Prompt.
Set down a word-for-word copy of the data below, limited to the lines from the first through the line with "Task: Toggle the Show".

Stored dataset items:

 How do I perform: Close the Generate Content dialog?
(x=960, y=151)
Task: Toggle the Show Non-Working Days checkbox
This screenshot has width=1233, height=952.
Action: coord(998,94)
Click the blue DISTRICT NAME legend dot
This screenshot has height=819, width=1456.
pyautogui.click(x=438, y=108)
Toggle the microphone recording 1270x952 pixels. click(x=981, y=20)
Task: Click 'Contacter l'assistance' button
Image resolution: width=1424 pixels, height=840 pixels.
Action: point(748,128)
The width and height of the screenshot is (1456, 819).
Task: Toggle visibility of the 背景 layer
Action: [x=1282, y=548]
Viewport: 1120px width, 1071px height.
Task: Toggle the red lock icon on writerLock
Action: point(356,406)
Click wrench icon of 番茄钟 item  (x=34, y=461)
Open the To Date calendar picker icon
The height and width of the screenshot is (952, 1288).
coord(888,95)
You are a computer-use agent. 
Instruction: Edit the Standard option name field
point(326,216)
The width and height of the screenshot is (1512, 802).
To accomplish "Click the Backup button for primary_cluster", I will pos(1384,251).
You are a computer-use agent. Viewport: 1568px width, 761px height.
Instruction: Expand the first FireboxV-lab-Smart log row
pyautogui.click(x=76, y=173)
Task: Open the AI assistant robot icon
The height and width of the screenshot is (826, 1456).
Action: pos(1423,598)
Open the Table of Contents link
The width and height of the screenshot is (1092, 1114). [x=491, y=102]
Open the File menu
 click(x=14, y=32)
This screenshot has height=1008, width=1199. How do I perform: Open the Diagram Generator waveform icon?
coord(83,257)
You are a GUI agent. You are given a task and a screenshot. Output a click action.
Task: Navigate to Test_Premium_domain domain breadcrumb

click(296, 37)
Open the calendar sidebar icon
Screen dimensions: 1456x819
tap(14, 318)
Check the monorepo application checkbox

Completed exercise.
 How do I perform: Close the Generate Content dialog?
(x=960, y=151)
Task: Toggle the Show Non-Working Days checkbox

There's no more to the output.